Used-car prices, which skyrocketed last year when a shortage of computer chips severely reduced availability of new cars, fell 2.4 percent from September to October.
And energy services prices fell thanks to a 4.6 percent monthly price drop at natural gas utilities as natural gas prices eased from recent highs.
However, the price of gasoline rose 4 percent from September to October, reversing three straight months of monthly declines.
The dollar fell across the board for a second straight day on Friday as investors favored riskier currencies after signs of slowing US inflation fueled arguments for the Federal Reserve to ease its steep rate hikes.
Friday’s dollar weakness was a continuation of the move sparked after Thursday’s data showed US consumer inflation rose 7.7 percent year-on-year in October, the lowest rate since January and below forecasts of 8 percent .
Against a basket of currencies, the dollar fell about 3.8 percent in two sessions, posting its biggest two-day percentage loss since March 2009.
The U.S. currency’s long rally over the past two years had attracted a multitude of dollar bulls, leading to crowded positioning, and Thursday’s data had many of them looking for a quick exit, strategists said.
“It’s not just short-term trend followers, momentum players that need to exit positions, but some long-term structural long dollar positions need to be liquidated,” said Marc Chandler, chief market strategist at Bannockburn Global Forex in New York.
The dollar fell 1.7 percent against the Japanese yen to $138.55, while the euro gained 1.46 percent against the US unit to $1.036.
Fed Chair Jerome Powell is pictured above.
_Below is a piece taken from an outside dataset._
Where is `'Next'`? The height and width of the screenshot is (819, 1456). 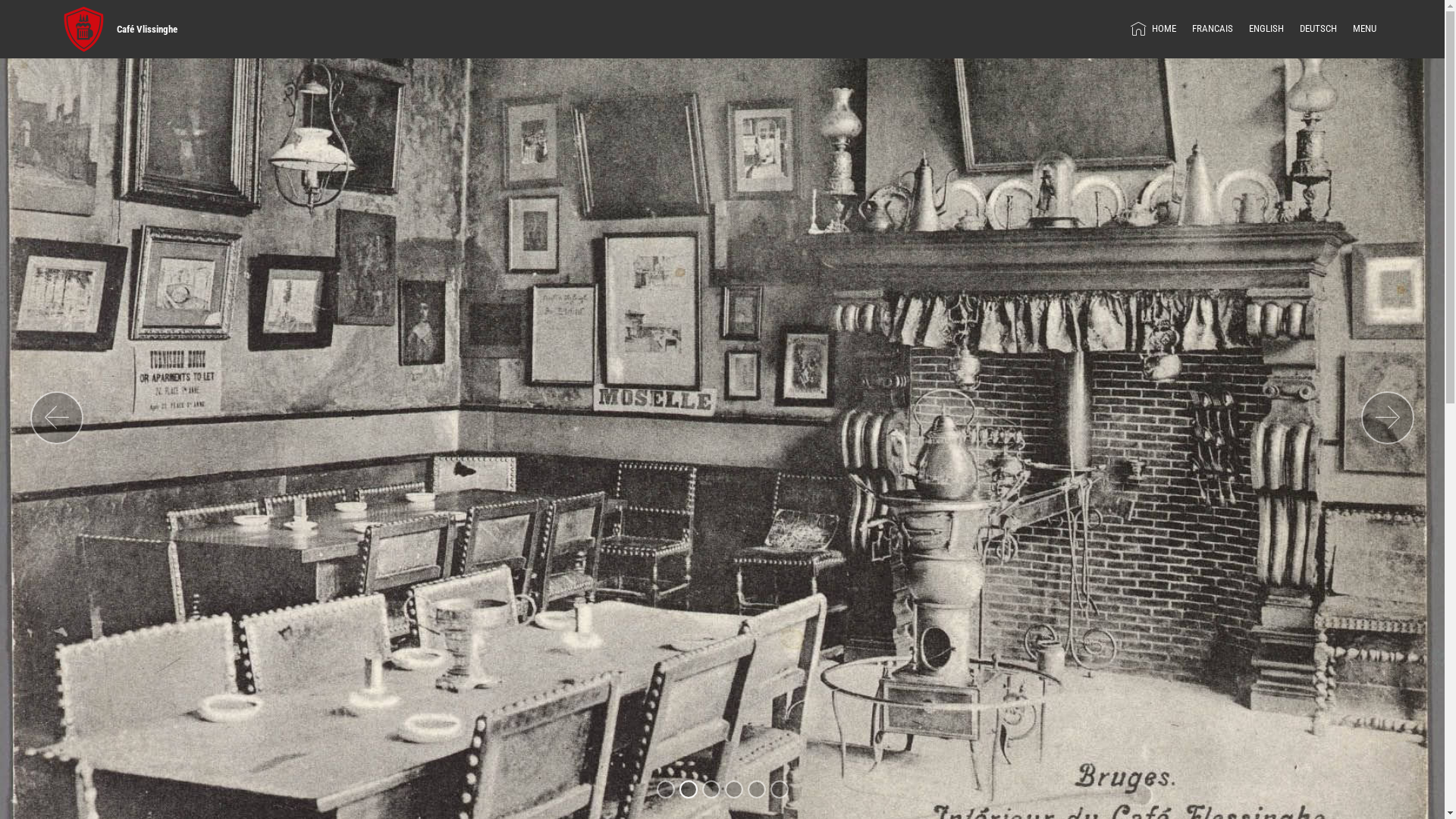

Many economists are warning that by continuing to aggressively tighten credit, the Fed is likely to trigger a recession by next year
“The dollar is one of the most overvalued markets — there’s a strong chance we’ve seen the top,” Jim Cielinski, global head of fixed income at Janus Henderson Investors, told the Portal Global Markets Forum on Friday.
Still, some strategists cautioned that dollar bears remain vulnerable to a potential near-term rally.
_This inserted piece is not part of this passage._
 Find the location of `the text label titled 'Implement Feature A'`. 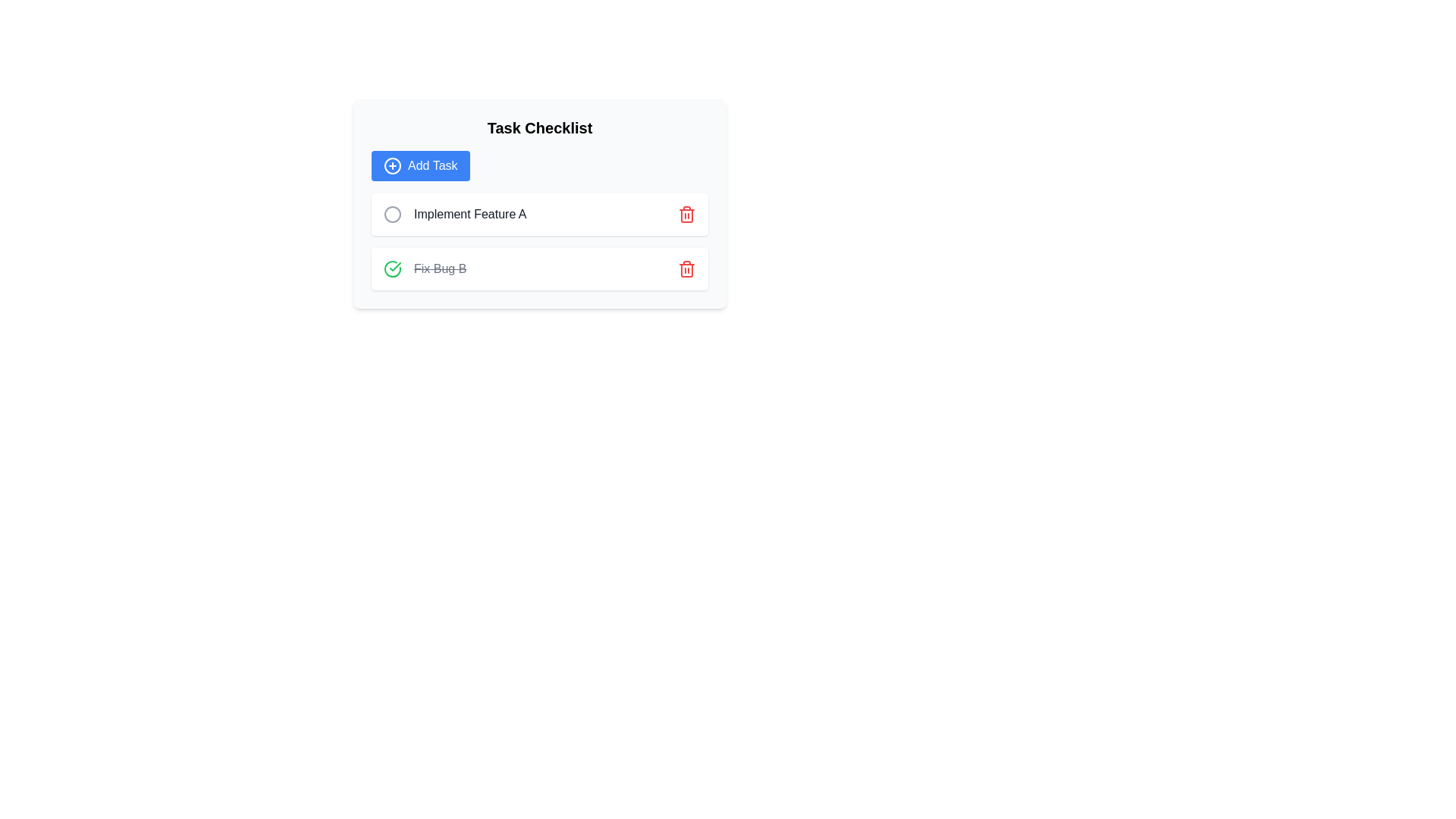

“Yes, more people are convinced that the dollar has peaked, but the movement has been so violent that I caution people not to chase it,” Bannockburn’s Chandler said.
The dollar found little support on Friday after survey data showed that US consumer sentiment fell in November, dragged down by ongoing concerns about inflation and higher borrowing costs.
The risk-sensitive Australian and New Zealand dollars gained 1.4 percent and 1.6 percent respectively against the greenback.
Investors’ risk appetite received an additional boost as Chinese health officials eased some of the country’s tough COVID-19 restrictions, including reducing quarantine periods for close contacts of cases and those entering the country.
Sterling, meanwhile, rose 1.22 percent against the dollar to $1.1853 after UK data showed the economy did not contract as much as expected in the three months to September, although it is still mired in what will likely be a lengthy recession entry.
The dollar fell 2.4 percent against the Swiss franc to CHF 0.94025 after Swiss National Bank Governor Thomas Jordan said on Friday the bank was ready to take “any action necessary” to rein in inflation to lower their target range of 0-2%.
Cryptocurrencies remained under pressure due to the ongoing turmoil in the crypto world following the fall of exchange FTX. FTX’s native token, FTT, was last down 26.7 percent to $2,731, bringing its month-to-date losses to nearly 90 percent.
Bitcoin fell 4.6 percent to $16,747.